# TASKS
a - In the blog post about patron privacy at the library, how many Sharpies did the writer use up while blacking out contact information in the family files?
b - From the blog post about patron privacy at the library, write out the passage starting with "For some reason, our" and going on through "redesigned the form.".

# TEXT SECTION
Monday, May 9, 2011

What's Privacy?

Back to G____ of the Entitled Genealogists Guild. 

For some reason, our library has had anyone doing research in the genealogy room sign in at the front desk.  When I began working at the library, the explanation I got was that tracking how many patrons used the room, as well as from where they travelled, helped with our funding.  Not the case.  So, a co-worker redesigned the sign-in form, getting rid of the patron's contact information.  However, the book was still on the counter, there for the world to see.  This disturbed me, as well as the librarian who'd redesigned the form.

In the interim, I took some time to actually go through the family files.  I'd already spent time cataloging all of the microfilm, rearranging the books, rebinding, etc.  You know, the fun stuff :)  But I hadn't gone through the family files.  HOLY CRAP!  Addresses!  Phone numbers!  I spent two days blacking out personal contact information (addresses & phone numbers, not names since it IS the genealogy room).  I killed three Sharpies in the process.  At the end of it, I felt pretty damn satisfied with my work.  But those damn books were still there.

I approached the director a few weeks ago, to ask about the books and voiced my concerns regarding patron privacy.  The books had been stored in a filing cabinet IN THE ROOM.  I found books from 1993.  I spent many days shredding sign in forms.  In fact, I still have a pile on my desk.  Which brings me back to G____.

# PROVIDED MATERIAL
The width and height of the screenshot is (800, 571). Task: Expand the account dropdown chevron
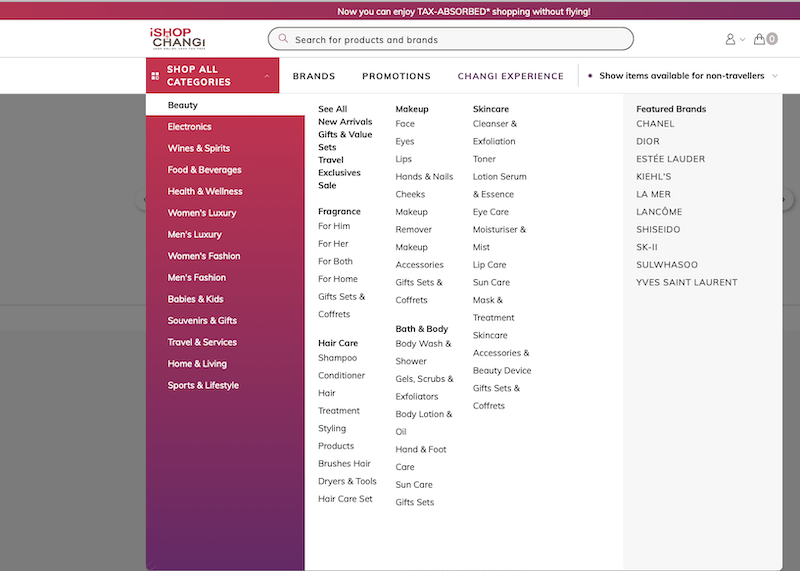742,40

# SOLUTIONS TO EACH TASK
a - Three.

b -
For some reason, our library has had anyone doing research in the genealogy room sign in at the front desk.  When I began working at the library, the explanation I got was that tracking how many patrons used the room, as well as from where they travelled, helped with our funding.  Not the case.  So, a co-worker redesigned the sign-in form, getting rid of the patron's contact information.  However, the book was still on the counter, there for the world to see.  This disturbed me, as well as the librarian who'd redesigned the form.